View Full Version : How much damage can the human eye take?
07-30-2003, 03:19 PM
All right, I'm writing a story and I wanna get some meager semblance of fact-checking. A Bad Guy has Another Bad Guy That Screwed Up And Is Being Punished In A Painful Manner tied down to a table. Part of ABGTSUAIBPIAPM's punishment involves having his eye sliced out.
Now, assuming a perfect local anesthetic - that keeps ABGTetc. from feeling too much pain, and thus he doesn't pass out - would it be feasible to describe him as being able to still see through that eye, even as the eyelids and muscle and such around the eye is being cut away, as long as the orb of the eye itself isn't damaged? Right now, I have the Bad Guy digging out a lot of the flesh around the eye, causing ABGTetc.'s eye to wiggle around randomly in the socket, just before cutting the optic nerve.

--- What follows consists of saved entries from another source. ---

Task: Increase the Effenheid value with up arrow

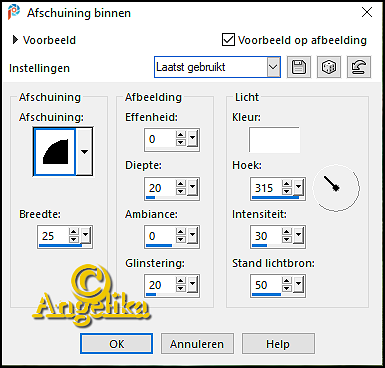Action: pyautogui.click(x=181, y=135)
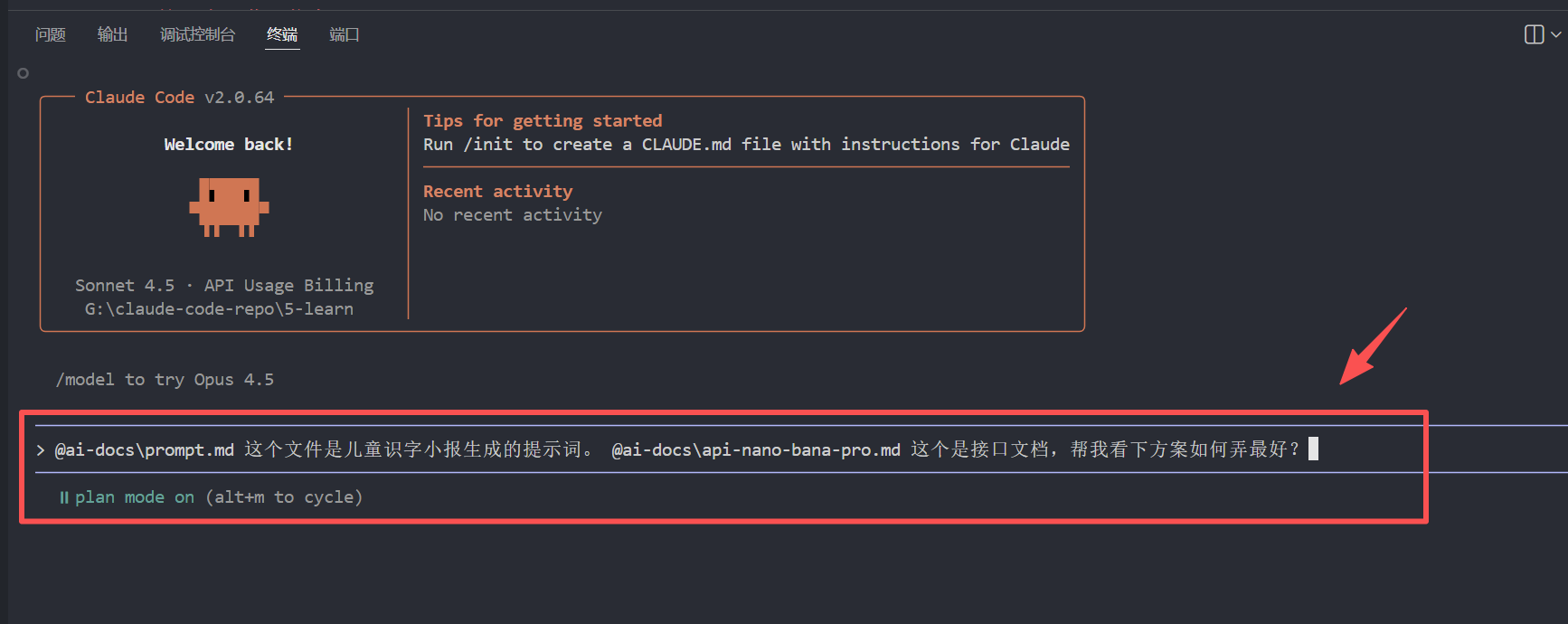Click the Tips for getting started heading
The image size is (1568, 624).
543,121
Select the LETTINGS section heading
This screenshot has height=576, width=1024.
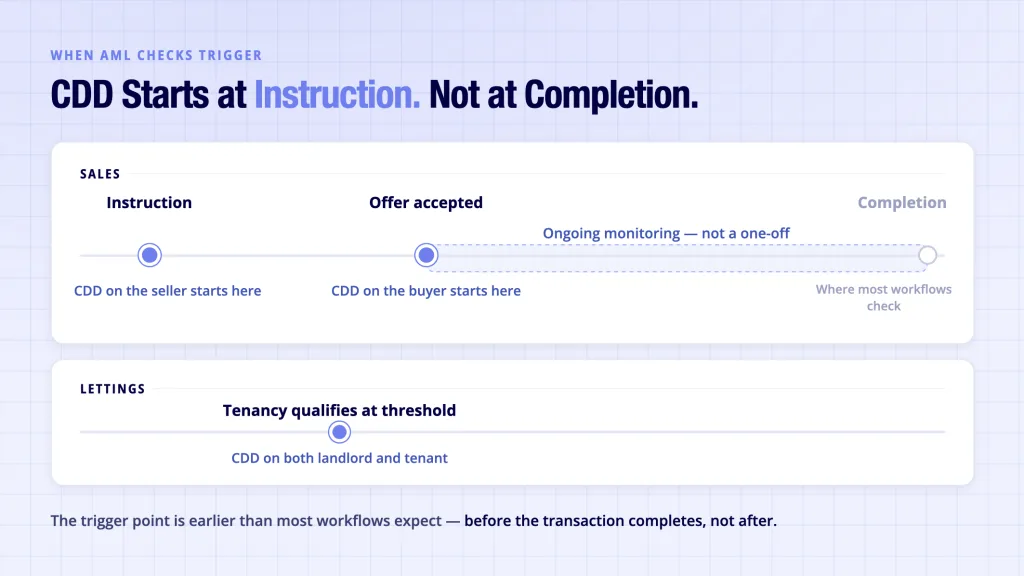pyautogui.click(x=112, y=389)
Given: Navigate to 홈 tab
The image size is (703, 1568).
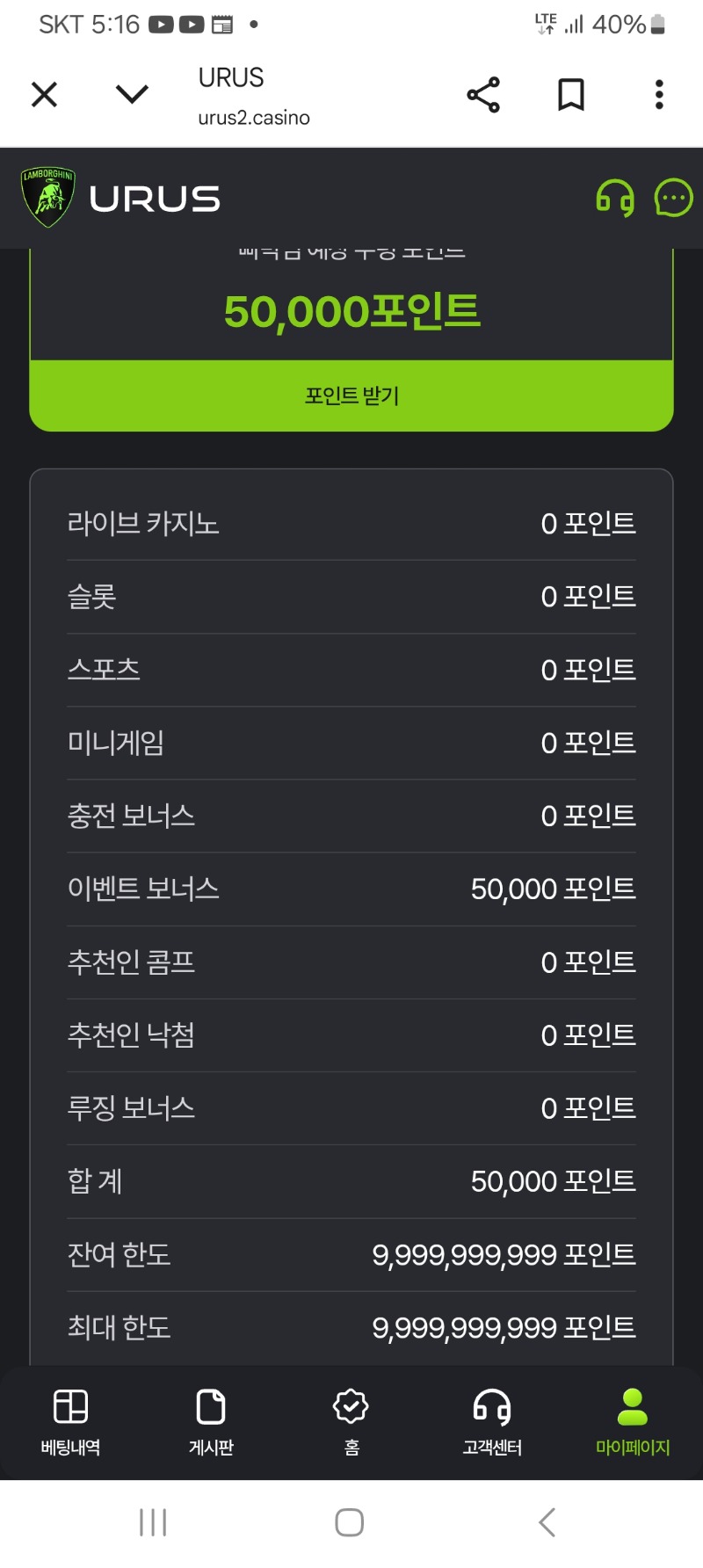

So would he be able to still see, even if it's very blurred, right up until the final cut, or would the stress just cause his eye to "shut down"?
07-30-2003, 03:53 PM
From what you describe, it seems ABG...would still be able to see out the eye until damage to the nerve or lense.
He would have a serious case of double vision, tho...possibly vertigo, leading to nausea(oh the possibilities). The eyes move together in sync. When they do not line up in sync, then the double vision occurs.
Although not as extreme as what you describe, my son had muscle damage that caused double vision.
07-30-2003, 04:10 PM
Although this site does not cover your exact question it may help.If I were to WAG I would say no it wouldn't effect your vision other than distorting vision like stated above.
07-30-2003, 06:41 PM
There's a famous description and illustration (http://www.lib.cam.ac.uk/Exhibitions/Footprints_of_the_Lion/private_scholar.html) in one of his notebooks of an experiment where Isaac Newton tried applying pressure to the back of his eyeball using a needle inserted between it and the socket. To quote from the transcription on that page (for the CUL exhibition last year that included the notebook):I tooke a bodkine gh & put it betwixt my eye & [the] bone as neare to [the] backside of my eye as I could: & pressing my eye [with the] end of it (soe as to make [the] curvature a, bcdef in my eye) there appeared severall white darke & coloured circles r, s, t, &c. Which circles were plainest when I continued to rub my eye [with the] point of [the] bodkine, but if I held my eye & [the] bodkin still, though I continued to presse my eye [with] it yet [the] circles would grow faint & often disappeare untill I removed [them] by moving my eye or [the] bodkin.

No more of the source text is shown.